Iceland – The Golden Circle
We drive past Geysir, fluffy white puffs of steam rising from the ground, and turn off to Gullfoss, the Golden Waterfall. I’m looking forward to this. Hope my fear of edges doesn’t prevent me from seeing everything. The coach pulls into a parking area, and from the window I catch a glimpse of the falls, making me stop breathing for a minute and press my hands to the window. Before we disembark, we’re warned to watch our step because of the ice. Last year someone slipped and fell in, and they haven’t been found yet. I wonder if I’ll join them. There’s a narrow gravelly stone path going across, then up sharply (well, it looks sharp to me) to a craggy peninsula. I stand for a moment at the edge of the car park and smile at the view, then gingerly make my way up the path, stopping halfway for a blissful view of the churning white torrents, and feel a moment of dizziness as the force draws me to lean forward. I check myself and carry on up the path, hardly daring to breath, watching for slippery bits. As I near the top I can hear and feel the power of the falls, and I scramble awkwardly up some rocks, eager for the view.

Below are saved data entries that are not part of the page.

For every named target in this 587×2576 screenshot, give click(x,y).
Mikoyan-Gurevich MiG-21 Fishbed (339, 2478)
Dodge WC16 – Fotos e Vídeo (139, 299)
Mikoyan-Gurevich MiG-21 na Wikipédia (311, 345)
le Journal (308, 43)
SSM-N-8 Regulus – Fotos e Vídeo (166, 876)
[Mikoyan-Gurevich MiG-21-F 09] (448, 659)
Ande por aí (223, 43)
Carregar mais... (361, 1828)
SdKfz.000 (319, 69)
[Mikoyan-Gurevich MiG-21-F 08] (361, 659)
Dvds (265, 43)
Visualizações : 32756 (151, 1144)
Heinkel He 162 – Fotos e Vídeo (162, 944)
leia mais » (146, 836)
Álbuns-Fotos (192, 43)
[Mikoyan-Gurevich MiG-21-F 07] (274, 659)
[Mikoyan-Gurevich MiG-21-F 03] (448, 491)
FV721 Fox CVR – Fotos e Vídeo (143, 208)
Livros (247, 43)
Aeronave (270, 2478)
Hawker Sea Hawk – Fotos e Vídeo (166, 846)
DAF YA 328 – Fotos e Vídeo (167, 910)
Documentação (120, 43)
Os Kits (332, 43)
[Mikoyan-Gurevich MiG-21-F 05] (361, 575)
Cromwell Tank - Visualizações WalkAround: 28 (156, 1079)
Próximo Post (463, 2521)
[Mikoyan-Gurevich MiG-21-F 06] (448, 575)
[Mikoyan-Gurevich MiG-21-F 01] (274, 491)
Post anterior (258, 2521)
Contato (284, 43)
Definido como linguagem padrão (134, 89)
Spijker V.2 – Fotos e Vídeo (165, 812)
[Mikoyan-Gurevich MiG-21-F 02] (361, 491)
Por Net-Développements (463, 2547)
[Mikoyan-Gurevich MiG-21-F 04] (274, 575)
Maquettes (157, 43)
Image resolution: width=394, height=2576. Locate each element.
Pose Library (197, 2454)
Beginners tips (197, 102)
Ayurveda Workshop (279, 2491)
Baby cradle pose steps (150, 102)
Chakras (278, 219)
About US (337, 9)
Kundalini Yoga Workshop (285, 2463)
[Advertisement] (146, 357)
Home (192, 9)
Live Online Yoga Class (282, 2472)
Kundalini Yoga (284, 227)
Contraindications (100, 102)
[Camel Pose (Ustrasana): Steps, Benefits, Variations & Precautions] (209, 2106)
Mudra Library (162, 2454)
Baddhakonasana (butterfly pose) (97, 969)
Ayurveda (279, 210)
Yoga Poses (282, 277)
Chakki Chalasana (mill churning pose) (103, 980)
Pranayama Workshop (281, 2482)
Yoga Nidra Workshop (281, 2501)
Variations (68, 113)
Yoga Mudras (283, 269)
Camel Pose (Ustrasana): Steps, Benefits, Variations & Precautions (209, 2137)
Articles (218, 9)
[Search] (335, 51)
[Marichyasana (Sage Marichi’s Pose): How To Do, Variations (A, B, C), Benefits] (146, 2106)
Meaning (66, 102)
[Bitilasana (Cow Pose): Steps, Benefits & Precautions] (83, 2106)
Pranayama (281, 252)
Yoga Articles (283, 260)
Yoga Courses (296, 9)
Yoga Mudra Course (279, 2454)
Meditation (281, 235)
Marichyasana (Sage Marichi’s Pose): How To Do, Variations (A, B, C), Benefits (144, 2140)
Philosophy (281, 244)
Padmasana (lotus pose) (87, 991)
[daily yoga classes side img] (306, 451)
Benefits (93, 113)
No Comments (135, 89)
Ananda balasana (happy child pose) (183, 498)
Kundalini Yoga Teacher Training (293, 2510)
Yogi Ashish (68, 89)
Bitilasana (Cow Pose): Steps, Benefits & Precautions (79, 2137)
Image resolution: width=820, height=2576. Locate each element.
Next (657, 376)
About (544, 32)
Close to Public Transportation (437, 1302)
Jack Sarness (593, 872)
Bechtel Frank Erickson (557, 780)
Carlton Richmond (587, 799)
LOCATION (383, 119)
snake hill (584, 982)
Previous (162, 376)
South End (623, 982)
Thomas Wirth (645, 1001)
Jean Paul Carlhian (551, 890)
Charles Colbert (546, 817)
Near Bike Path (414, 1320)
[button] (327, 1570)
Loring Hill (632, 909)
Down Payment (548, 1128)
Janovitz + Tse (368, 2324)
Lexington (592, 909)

Well. About the view. About the roar of the water; about the delicate, quiet spray, softly rising and drifting in the breeze; about the atmosphere; about the clean, sharp air; about the beauty, the grace, the sheer unstoppable power. My automatic camera packs in, so I’m forced to the unfamiliar manual one, probably none will come out. Well, hold the memory. It won’t be difficult. The falls go in steps, turning a corner, and the water is that beautiful, milky green of glacial water. Remember this. When I’m on my last legs, about to pop my clogs, bring me to Gullfoss and throw me over the edge. Let the falls finish me off, and let the tiny once-me-bits be spread the length and breadth of whatever route this river takes. I’m moved.
Then I move, a moments panic at the climb back down the rocky bit. I can see myself slipping over the edge crying ‘Not yet….!’. I slither down awkwardly on my bottom, as the others spring down gazelle-like around me. Bugger them. I walk slowly back up the path.
This is the Silver Waterfall today; all around the edges of the falls and on the slopes the spray has landed on the rocks and mossy ground and frozen, turning everything into a miniature forest of delicate silvery white crystals. And now I’ve climbed up the steps and am on top of the world, but still dwarfed by the surrounding mountains. I can see the falls in their entirety and everything is beautiful. I’m the last one, and I feel like the last person on earth; I turn in slow circles listening to the chill wind that bites my ears and nose, hearing the roar of the falls, and feeling the power and peace of the land around me.
The bus starts its engine, rudely interrupting my dreaming, so I jog back down the icy steps trying to avoid the bird droppings on the handrail. They’re purple.